Every so often, Traci Skapski would ask Mackenzie what his backup plan was if playing hockey for a living didn’t pan out. It was a worthwhile point to ponder, given the fact that thousands of kids in Canada and around the world aspire to play the game professionally, but only a minuscule fraction of those ever realize that dream.
In his younger years, Mackenzie would reply that he wanted to be an architect; more recently, his Plan B was to be a hockey player agent.
The 20-year-old goalie from Abbotsford will put those backup plans on the shelf, at least for the next three years, after inking an entry-level pact with the Rangers earlier this month.
But he’s grateful for those chats with his mom, because they’ve given him a greater appreciation for his first contract. Indeed, the occasion inspired an outpouring of gratitude in Skapski for all of his family members – parents, brothers, uncle and grandparents – who have played a key role in getting him to this point.
“My family has been my ultimate backbone and are the biggest difference maker for my opportunity I have today,” he said.
“You grow up dreaming of eventually playing pro hockey and playing in the NHL, and the likelihood, in reality, is not very high. When it actually happens, you don’t really believe it at first. Then you sit back a couple weeks later and you really appreciate what you’ve done.”
Skapski, a two-year starter with the Kootenay Ice of the Western Hockey League, is coming off a solid 2013-14 campaign which saw him post a 28-20-4 record with a 2.70 goals against average and a .916 save percentage.
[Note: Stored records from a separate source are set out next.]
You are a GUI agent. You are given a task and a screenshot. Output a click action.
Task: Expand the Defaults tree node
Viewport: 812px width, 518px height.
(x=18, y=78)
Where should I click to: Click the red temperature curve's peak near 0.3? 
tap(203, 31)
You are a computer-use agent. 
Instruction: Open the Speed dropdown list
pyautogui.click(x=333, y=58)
The Rangers picked him in the sixth round of last summer’s NHL entry draft.
He’s got one more year of WHL eligibility remaining, but the Rangers have expressed to him that they plan to turn him pro this coming season, with the Hartford Wolf Pack (AHL) and the Greenville Road Warriors (ECHL) among his possible destinations.
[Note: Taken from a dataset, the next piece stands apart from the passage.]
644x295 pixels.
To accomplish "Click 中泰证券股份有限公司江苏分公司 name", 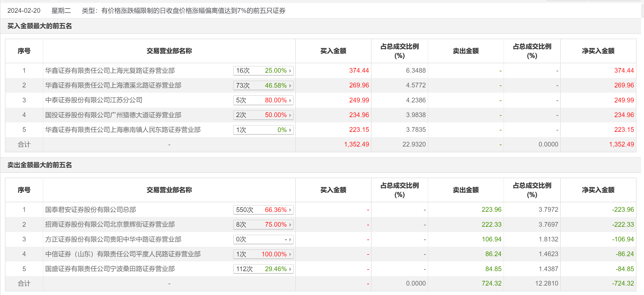I will coord(94,100).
Skapski’s signing came during the Stanley Cup Finals, which saw the Rangers battling the Los Angeles Kings before ultimately succumbing in five games.
“I think that kind of added to it,” he said. “It was really exciting having your team in a deep playoff run.
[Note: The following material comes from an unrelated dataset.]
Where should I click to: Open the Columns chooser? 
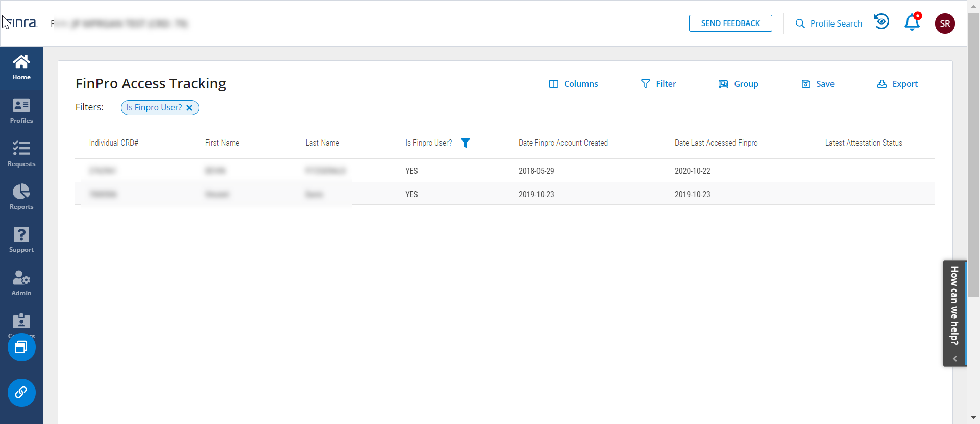pos(573,84)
“That’s your next dream after signing a contract – winning a Stanley Cup.”
TOEWS WORKS OUT FOR BLACKHAWKS
Another Abbotsford prospect, defenceman Devon Toews, is taking his third and final spin through the NHL entry draft this week after going unselected in 2012 and 2013.
But even if the 20-year-old doesn’t hear his name called in the 2014 talent lottery, which runs this Friday and Saturday in Philadelphia, the interest he’s garnered recently is an encouraging indicator that he may have a future in pro hockey.
The skilled rearguard, coming off a terrific freshman season with the NCAA’s Quinnipiac Bobcats, participated in a Chicago Blackhawks prospects combine earlier this month.
“I got to see what the organization’s like, and meet their key people – their GM and scouts,” Toews said of the event in Chicago, which included fitness testing and two on-ice sessions. “I thought I did pretty well.
“I’ve talked to a good amount of teams going into (the draft). It’s a week away, and it’s an exciting time. I’ve been passed up the last two years, and if I get passed up again, I’ve just got to keep proving people wrong. That’s fine with me.”
Toews – no relation to Blackhawks captain Jonathan Toews – helped the Surrey Eagles to B.C. Hockey League and Western Canada Cup victories in 2013, and was named best defenceman at the RBC Cup, the national junior A championship tourney.
This past season at Hamden, Conn.-based Quinnipiac, he posted 17 points (second-best on the team among defenceman) in 37 games to go with a +9 rating.
“It was awesome – I love college hockey,” Toews said, reflecting on his NCAA debut. “It was a cool experience to be able to play at a higher level and a higher pace with more physicality and older guys. It was a good testament to my skill.”